EXERCISE DIRECTIONS –
Rewrite the entries, from the very first line through the line containing "tap(676, 326)", as a JSON list of strings with one string per line and blank lines omitted.

STORED RECORDS –
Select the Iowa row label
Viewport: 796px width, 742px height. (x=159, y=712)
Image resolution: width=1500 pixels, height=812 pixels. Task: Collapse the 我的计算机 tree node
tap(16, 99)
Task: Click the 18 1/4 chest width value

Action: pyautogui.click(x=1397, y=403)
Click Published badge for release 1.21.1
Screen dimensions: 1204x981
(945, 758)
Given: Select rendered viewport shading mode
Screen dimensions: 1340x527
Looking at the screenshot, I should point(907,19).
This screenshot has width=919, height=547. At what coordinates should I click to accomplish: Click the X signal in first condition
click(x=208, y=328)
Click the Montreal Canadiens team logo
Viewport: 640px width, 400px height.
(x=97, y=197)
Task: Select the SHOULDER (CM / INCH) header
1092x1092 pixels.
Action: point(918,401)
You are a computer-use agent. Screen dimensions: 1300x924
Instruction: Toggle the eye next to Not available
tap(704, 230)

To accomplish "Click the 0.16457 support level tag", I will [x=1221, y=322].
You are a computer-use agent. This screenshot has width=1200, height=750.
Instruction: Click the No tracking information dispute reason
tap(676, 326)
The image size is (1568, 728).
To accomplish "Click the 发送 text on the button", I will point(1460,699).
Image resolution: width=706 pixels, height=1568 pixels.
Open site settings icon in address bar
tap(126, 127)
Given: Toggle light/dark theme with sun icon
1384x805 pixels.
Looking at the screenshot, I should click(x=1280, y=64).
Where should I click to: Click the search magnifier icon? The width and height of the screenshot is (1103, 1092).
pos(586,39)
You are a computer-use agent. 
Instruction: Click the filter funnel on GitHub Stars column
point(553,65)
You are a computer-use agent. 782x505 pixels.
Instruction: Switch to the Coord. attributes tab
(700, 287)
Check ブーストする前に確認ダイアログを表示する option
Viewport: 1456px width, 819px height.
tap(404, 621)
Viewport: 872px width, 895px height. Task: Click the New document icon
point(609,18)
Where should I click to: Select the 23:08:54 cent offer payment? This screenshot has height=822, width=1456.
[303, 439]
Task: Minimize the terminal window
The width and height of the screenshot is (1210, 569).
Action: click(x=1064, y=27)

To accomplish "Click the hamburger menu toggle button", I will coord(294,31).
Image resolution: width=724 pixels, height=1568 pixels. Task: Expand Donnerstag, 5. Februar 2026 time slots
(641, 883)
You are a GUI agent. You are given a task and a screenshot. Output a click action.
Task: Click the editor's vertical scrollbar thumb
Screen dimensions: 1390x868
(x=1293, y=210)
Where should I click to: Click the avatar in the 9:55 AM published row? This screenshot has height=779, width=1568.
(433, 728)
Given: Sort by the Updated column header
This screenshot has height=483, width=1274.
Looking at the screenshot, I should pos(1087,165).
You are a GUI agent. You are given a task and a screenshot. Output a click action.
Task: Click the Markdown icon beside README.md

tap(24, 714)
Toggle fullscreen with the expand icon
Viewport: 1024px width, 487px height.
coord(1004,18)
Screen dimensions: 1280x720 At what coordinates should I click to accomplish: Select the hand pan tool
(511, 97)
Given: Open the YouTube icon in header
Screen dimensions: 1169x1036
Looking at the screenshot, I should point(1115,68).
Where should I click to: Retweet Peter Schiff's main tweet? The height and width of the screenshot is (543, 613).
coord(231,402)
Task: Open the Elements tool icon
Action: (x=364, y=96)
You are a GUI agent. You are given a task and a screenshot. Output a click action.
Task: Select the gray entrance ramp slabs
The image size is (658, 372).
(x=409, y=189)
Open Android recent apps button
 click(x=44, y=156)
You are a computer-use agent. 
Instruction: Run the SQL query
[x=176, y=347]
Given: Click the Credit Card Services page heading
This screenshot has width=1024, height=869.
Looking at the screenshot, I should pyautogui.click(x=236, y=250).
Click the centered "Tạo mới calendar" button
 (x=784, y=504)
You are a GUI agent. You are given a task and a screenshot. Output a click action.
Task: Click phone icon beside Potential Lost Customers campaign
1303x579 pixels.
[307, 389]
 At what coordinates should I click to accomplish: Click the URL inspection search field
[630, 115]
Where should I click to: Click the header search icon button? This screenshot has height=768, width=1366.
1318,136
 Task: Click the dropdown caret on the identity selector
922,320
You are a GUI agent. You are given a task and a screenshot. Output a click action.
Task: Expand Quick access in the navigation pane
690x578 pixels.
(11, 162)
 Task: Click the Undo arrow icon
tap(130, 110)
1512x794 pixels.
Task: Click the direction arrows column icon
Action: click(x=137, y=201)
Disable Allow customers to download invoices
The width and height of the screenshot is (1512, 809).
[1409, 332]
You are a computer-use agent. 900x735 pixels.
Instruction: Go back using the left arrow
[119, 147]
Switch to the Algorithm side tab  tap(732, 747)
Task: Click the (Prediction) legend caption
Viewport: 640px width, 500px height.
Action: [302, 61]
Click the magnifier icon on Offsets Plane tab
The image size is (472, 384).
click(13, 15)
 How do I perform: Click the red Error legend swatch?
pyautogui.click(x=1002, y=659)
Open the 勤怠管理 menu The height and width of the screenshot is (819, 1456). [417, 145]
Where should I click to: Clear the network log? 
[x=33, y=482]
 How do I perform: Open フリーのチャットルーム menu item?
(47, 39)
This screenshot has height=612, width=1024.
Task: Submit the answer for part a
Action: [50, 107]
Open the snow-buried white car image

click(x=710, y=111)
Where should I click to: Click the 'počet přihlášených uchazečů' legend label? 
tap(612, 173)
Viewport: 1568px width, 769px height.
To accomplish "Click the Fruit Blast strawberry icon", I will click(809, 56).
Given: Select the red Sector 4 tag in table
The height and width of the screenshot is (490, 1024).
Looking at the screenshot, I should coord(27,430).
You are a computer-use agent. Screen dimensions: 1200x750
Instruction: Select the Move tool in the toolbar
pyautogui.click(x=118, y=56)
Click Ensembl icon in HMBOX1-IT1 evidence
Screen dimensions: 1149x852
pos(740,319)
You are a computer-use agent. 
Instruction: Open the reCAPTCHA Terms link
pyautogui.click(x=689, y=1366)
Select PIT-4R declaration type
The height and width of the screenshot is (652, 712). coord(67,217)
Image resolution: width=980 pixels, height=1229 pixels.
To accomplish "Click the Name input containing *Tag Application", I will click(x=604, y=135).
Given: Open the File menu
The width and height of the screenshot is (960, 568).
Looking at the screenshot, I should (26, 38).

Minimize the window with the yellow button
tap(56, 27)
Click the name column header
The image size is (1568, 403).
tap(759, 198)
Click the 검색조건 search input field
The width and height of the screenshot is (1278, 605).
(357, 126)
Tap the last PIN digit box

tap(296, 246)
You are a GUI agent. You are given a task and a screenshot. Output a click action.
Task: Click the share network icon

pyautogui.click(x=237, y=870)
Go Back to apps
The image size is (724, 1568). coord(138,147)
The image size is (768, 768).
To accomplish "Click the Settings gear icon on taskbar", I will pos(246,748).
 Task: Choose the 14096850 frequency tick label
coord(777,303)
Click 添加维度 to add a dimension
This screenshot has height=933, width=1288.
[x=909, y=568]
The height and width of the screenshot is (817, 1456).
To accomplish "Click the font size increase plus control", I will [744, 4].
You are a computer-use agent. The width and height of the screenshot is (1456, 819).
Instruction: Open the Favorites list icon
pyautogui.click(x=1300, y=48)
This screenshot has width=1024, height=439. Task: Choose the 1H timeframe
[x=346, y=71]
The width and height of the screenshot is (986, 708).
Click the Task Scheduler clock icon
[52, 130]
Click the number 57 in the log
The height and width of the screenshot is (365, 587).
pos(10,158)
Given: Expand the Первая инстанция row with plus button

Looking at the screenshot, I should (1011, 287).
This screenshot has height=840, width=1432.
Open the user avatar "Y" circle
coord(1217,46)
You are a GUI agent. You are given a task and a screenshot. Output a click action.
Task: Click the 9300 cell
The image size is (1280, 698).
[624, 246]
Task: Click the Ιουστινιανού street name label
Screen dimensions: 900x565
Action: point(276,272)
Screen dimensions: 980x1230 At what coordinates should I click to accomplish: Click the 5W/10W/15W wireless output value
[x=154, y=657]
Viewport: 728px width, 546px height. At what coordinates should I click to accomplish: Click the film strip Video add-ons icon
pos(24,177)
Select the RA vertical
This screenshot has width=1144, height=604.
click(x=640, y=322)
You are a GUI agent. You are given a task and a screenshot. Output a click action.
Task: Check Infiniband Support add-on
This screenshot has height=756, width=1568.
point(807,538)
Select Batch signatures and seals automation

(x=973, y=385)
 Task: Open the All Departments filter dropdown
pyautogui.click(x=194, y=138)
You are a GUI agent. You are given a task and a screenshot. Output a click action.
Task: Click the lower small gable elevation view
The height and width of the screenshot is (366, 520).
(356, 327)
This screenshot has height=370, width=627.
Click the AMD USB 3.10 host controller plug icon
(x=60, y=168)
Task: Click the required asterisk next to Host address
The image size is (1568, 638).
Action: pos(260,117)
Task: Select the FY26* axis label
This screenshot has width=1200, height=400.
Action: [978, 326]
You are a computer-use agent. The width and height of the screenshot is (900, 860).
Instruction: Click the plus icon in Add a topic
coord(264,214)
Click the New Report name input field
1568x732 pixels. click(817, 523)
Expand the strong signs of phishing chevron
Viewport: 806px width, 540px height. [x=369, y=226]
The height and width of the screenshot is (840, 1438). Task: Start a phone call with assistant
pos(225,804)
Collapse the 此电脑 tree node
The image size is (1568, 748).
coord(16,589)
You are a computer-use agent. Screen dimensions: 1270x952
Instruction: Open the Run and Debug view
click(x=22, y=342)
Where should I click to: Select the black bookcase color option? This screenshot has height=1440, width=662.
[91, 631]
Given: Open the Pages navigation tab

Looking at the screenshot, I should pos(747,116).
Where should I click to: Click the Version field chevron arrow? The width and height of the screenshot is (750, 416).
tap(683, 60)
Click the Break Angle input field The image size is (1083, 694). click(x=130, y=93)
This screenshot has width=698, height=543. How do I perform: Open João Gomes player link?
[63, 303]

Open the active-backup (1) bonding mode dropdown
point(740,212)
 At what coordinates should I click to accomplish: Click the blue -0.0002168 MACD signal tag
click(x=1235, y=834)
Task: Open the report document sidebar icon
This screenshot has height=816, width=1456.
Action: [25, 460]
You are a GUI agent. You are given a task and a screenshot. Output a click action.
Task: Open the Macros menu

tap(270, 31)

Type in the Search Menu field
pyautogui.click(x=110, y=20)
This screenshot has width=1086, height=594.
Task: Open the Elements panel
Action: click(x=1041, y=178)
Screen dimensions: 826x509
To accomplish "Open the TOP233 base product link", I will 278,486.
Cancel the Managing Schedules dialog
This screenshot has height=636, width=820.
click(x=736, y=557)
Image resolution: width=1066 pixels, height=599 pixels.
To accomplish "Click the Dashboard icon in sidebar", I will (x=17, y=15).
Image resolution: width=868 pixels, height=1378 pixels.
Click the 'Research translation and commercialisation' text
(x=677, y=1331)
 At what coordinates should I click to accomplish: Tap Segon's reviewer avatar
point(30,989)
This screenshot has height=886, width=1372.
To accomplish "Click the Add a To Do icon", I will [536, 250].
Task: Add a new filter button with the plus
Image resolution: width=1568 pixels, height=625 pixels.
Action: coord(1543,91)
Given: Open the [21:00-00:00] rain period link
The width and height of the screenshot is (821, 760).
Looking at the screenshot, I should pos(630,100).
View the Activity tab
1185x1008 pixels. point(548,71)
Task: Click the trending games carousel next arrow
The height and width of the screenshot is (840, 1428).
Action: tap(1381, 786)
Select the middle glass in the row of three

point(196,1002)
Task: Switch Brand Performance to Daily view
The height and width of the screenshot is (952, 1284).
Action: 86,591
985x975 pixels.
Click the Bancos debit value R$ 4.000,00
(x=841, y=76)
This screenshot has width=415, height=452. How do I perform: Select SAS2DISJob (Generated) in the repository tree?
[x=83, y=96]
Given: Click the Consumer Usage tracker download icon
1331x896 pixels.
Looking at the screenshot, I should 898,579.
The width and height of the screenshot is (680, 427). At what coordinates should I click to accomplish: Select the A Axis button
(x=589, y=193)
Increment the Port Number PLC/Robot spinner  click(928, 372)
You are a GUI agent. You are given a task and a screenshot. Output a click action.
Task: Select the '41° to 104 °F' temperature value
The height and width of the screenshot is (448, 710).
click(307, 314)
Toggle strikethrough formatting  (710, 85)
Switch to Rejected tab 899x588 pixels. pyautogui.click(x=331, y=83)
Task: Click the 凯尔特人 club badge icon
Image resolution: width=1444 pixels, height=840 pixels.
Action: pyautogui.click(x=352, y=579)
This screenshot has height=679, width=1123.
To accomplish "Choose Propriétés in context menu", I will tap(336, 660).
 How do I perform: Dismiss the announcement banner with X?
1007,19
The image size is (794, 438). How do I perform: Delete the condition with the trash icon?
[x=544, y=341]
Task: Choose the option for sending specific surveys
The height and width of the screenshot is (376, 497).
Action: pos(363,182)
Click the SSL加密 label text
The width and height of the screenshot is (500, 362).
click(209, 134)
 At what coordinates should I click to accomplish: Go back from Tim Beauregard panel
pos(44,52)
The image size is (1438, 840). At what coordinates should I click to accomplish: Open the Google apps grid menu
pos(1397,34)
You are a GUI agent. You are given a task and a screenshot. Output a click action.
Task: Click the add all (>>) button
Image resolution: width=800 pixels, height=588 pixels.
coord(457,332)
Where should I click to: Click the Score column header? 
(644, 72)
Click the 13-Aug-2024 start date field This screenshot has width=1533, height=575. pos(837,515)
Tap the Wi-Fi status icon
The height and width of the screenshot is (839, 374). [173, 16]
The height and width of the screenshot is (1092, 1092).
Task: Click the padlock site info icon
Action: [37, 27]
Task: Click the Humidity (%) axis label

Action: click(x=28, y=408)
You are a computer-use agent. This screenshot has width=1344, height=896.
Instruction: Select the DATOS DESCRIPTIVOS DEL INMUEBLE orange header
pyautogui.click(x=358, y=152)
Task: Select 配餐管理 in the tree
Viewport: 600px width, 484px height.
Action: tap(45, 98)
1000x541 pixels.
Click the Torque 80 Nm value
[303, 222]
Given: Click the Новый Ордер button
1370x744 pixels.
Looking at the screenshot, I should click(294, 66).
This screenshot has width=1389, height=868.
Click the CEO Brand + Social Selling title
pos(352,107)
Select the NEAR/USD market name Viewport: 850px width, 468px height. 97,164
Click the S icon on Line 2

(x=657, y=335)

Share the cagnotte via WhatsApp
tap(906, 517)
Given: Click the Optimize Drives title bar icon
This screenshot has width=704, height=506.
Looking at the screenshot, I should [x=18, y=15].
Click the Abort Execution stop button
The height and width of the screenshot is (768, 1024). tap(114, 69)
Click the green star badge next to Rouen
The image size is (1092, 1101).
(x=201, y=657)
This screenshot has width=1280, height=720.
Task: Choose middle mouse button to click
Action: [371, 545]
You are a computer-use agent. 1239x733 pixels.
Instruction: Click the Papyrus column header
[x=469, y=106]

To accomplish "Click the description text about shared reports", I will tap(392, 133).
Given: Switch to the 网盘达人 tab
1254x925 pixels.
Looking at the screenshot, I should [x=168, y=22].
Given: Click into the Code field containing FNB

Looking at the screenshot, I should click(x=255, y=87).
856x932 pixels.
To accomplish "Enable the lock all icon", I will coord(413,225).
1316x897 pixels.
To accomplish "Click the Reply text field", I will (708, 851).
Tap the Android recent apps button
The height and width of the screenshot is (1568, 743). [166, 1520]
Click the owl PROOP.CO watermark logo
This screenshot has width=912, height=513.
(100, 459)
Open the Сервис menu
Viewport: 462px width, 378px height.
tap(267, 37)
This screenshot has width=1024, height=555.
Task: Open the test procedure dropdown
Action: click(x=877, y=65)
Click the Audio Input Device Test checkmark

RESPONSE –
[
  "Select the Iowa row label",
  "Viewport: 796px width, 742px height. (x=159, y=712)",
  "Image resolution: width=1500 pixels, height=812 pixels. Task: Collapse the 我的计算机 tree node",
  "tap(16, 99)",
  "Task: Click the 18 1/4 chest width value",
  "Action: pyautogui.click(x=1397, y=403)",
  "Click Published badge for release 1.21.1",
  "Screen dimensions: 1204x981",
  "(945, 758)",
  "Given: Select rendered viewport shading mode",
  "Screen dimensions: 1340x527",
  "Looking at the screenshot, I should point(907,19).",
  "This screenshot has width=919, height=547. At what coordinates should I click to accomplish: Click the X signal in first condition",
  "click(x=208, y=328)",
  "Click the Montreal Canadiens team logo",
  "Viewport: 640px width, 400px height.",
  "(x=97, y=197)",
  "Task: Select the SHOULDER (CM / INCH) header",
  "1092x1092 pixels.",
  "Action: point(918,401)",
  "You are a computer-use agent. Screen dimensions: 1300x924",
  "Instruction: Toggle the eye next to Not available",
  "tap(704, 230)",
  "To accomplish \"Click the 0.16457 support level tag\", I will [x=1221, y=322].",
  "You are a computer-use agent. This screenshot has width=1200, height=750.",
  "Instruction: Click the No tracking information dispute reason",
  "tap(676, 326)"
]